In his testimony during the Committee hearings in September 2025, Alex Usher, President of Higher Education Strategy Associates, said:
"What we ended up with was a federal government that barely understood what was going on, lashing out, acting alone, doing anything it could to bring the numbers down with only the barest understanding of the system it was regulating…We have almost no instinct anymore for co-operative federalism. This was a clear case where governments should have been talking to one another, and they weren’t. They should have been including institutions, as well.

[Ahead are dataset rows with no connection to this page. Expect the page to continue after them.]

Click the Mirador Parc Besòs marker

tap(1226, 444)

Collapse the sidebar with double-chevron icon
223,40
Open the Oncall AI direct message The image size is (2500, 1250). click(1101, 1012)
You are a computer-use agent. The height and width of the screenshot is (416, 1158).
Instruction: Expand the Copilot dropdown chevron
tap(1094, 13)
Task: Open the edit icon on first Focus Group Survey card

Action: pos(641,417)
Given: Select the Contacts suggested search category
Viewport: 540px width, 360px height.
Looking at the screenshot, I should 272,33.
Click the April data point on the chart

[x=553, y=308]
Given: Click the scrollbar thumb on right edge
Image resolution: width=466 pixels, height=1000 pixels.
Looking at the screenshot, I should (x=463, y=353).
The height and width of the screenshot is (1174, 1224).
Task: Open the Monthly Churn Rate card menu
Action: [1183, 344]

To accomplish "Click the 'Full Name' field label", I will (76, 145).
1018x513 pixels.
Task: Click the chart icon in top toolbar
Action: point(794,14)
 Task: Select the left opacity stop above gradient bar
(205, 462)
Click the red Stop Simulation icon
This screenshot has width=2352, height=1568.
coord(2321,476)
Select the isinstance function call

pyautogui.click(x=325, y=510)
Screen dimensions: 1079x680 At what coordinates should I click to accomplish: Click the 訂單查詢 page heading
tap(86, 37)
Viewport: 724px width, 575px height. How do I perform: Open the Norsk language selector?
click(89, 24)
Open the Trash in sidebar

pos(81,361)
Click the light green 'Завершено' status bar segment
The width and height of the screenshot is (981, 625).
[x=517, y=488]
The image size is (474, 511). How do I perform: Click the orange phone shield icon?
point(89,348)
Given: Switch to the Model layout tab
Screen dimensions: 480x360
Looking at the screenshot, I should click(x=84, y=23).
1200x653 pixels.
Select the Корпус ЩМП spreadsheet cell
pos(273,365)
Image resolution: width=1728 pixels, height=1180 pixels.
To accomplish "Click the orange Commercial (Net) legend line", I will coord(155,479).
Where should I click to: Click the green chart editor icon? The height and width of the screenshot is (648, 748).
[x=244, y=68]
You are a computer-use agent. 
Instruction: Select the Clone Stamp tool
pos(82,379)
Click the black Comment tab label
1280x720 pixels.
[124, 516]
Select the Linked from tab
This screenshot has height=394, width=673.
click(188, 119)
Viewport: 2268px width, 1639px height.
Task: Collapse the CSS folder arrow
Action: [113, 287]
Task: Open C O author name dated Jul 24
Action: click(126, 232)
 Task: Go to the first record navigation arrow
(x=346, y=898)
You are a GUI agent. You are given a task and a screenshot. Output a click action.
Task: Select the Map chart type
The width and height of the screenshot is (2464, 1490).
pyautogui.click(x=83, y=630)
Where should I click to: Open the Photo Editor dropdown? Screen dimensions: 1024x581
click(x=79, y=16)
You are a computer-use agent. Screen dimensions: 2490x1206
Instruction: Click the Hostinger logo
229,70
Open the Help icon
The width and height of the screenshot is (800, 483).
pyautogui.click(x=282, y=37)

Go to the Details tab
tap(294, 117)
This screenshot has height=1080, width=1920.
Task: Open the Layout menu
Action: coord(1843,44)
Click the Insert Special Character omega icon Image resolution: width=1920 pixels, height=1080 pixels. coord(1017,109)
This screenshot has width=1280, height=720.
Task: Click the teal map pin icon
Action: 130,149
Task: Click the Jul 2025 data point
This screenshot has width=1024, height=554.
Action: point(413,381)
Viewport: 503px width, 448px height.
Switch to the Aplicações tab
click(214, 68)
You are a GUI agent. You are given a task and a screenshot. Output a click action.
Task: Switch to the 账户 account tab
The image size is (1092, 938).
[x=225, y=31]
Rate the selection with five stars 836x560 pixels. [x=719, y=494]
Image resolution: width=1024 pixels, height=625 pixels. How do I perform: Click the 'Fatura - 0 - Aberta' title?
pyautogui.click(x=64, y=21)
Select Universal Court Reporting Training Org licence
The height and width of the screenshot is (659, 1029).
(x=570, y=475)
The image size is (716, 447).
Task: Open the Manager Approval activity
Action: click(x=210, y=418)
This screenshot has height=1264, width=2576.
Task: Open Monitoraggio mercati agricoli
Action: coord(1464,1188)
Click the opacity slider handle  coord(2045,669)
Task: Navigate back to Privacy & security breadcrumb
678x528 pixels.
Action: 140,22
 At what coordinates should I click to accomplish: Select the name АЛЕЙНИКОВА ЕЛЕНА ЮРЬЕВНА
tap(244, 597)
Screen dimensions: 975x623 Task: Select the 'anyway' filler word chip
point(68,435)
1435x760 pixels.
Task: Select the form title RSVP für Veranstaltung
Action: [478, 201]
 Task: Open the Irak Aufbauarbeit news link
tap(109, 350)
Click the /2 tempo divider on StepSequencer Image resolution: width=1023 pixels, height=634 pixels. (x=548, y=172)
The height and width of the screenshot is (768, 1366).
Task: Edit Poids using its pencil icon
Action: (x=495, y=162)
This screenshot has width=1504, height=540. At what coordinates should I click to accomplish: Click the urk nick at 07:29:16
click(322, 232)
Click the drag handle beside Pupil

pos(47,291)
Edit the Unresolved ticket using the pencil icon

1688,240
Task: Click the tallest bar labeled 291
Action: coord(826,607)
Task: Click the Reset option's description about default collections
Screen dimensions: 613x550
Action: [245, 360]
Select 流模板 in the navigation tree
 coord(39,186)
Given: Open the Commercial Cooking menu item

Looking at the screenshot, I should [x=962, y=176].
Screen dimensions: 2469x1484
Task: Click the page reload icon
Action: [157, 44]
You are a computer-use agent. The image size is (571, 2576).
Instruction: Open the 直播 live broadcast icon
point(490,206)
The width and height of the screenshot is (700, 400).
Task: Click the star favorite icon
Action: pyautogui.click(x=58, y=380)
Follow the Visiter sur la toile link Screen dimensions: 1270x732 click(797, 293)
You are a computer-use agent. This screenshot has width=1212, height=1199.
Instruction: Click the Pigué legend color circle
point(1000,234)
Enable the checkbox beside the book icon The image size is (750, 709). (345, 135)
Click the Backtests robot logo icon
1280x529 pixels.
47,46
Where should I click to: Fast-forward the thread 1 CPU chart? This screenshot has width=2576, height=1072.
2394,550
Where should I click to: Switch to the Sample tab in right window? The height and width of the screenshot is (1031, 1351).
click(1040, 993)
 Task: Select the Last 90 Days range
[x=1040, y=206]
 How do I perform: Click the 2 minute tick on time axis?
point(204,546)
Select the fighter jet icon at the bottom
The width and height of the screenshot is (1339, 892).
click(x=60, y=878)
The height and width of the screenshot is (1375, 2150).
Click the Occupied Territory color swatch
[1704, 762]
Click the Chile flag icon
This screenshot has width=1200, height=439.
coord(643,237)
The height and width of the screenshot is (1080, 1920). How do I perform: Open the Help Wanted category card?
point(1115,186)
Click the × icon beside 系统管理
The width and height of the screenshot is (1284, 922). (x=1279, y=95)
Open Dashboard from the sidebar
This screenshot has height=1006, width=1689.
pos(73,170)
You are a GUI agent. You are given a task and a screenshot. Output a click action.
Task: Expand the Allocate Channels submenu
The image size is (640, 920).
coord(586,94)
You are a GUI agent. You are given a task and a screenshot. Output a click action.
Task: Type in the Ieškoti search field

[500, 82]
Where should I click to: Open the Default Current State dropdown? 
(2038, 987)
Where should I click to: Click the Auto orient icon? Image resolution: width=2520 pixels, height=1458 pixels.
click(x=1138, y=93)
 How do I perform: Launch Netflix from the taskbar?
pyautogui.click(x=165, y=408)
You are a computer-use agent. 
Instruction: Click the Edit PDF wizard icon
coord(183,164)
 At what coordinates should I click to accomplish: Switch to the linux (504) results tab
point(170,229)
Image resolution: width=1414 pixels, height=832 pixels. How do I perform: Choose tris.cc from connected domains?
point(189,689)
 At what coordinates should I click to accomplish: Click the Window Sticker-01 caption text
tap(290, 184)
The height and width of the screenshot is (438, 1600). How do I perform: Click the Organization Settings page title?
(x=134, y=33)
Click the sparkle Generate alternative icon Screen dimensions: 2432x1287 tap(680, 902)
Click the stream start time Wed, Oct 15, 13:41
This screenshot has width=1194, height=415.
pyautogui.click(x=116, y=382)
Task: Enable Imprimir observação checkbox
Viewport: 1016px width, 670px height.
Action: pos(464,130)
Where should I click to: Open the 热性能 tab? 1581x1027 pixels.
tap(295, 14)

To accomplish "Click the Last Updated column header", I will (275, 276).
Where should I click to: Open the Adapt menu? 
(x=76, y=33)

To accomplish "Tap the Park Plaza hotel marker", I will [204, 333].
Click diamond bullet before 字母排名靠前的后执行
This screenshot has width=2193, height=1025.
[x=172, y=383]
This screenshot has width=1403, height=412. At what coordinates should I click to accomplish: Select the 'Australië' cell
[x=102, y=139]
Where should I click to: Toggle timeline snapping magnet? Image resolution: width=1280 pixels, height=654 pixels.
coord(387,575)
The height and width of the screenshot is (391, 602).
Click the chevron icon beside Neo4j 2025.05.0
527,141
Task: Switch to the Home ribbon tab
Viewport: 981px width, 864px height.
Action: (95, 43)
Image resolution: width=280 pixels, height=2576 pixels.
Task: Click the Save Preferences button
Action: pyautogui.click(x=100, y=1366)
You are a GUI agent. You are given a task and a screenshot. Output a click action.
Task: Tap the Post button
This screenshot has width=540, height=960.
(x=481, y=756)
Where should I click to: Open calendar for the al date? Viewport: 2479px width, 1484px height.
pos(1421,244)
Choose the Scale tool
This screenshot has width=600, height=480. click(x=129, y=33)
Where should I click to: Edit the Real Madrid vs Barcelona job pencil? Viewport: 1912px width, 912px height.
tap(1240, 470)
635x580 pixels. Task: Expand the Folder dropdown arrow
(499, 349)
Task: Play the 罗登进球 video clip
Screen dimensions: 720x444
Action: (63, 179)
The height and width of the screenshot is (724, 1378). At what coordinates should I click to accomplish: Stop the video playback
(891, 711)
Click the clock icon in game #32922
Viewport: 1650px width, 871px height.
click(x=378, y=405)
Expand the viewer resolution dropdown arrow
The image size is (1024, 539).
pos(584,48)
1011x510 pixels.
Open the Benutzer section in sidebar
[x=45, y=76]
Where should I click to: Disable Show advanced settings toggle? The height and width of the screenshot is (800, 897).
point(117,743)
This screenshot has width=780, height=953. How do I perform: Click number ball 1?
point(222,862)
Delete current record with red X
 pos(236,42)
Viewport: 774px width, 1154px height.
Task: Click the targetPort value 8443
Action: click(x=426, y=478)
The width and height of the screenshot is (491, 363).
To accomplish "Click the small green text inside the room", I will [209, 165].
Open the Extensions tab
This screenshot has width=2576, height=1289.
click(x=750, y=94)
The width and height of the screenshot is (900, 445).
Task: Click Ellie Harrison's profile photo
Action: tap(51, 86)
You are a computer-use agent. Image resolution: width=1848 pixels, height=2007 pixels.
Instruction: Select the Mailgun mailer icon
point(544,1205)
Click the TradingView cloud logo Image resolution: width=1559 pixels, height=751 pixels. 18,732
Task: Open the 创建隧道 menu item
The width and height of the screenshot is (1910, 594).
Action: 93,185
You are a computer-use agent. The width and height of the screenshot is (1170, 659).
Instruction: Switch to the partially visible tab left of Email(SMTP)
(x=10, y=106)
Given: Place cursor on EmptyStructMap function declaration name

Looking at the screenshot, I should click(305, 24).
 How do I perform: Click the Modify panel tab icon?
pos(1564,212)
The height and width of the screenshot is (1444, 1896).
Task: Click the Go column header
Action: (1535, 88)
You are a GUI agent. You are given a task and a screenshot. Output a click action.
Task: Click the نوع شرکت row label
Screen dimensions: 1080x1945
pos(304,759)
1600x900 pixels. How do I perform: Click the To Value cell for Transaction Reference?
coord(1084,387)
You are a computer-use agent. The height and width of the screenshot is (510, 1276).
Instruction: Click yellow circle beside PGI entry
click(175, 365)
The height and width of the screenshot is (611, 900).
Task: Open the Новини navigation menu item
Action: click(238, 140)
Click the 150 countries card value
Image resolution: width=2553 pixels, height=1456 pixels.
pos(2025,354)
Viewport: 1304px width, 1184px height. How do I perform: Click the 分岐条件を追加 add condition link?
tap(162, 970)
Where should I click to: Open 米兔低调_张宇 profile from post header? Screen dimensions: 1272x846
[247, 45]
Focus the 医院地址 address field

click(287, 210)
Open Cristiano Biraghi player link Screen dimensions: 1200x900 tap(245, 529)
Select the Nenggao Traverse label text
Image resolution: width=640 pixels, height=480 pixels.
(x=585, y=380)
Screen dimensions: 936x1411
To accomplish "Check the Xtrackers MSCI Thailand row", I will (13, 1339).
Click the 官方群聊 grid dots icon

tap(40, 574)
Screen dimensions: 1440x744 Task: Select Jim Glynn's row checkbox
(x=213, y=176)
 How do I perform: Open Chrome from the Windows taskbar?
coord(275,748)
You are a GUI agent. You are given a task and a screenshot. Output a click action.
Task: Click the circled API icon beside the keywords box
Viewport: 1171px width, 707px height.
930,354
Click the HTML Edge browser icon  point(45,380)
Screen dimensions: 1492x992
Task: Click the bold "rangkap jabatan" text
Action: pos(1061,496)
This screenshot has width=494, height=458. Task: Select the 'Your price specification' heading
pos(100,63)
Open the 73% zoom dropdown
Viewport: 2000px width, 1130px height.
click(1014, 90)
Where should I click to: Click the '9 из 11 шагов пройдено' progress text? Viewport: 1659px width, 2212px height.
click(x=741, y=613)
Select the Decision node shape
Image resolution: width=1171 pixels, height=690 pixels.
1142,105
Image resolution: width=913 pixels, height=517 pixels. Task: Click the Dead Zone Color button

We have brutally siloed decision-making."
Among the 10 recommendations put forward to the Government of Canada by the Standing Committee, perhaps the most compelling one is the related point that: "To give time for all actors in the international student system to adapt, and to give more certainty to current and prospective international students, the [committee recommends] that Immigration, Refugees and Citizenship Canada consult more extensively with the provinces and territories about long-term plans for the International Student Program."
Needless to say, the stakes are high – both for the country and for prospective students seeking access to education – and there is an urgent need for more thoughtful and effective policy making. The issues at hand transcend international student statistics and extend to the larger questions of Canada's long-term social and economic development, in particular its ability to attract talented students, scholars, and researchers and what that means to larger national goals of innovation and productivity.
As Larissa Bezo, President and Chief Executive Officer of the Canadian Bureau for International Education, said in her Committee testimony:
"We need to be clear that this isn’t solely an immigration issue. Talent development and attraction cuts across departments and needs whole-of-government coordination."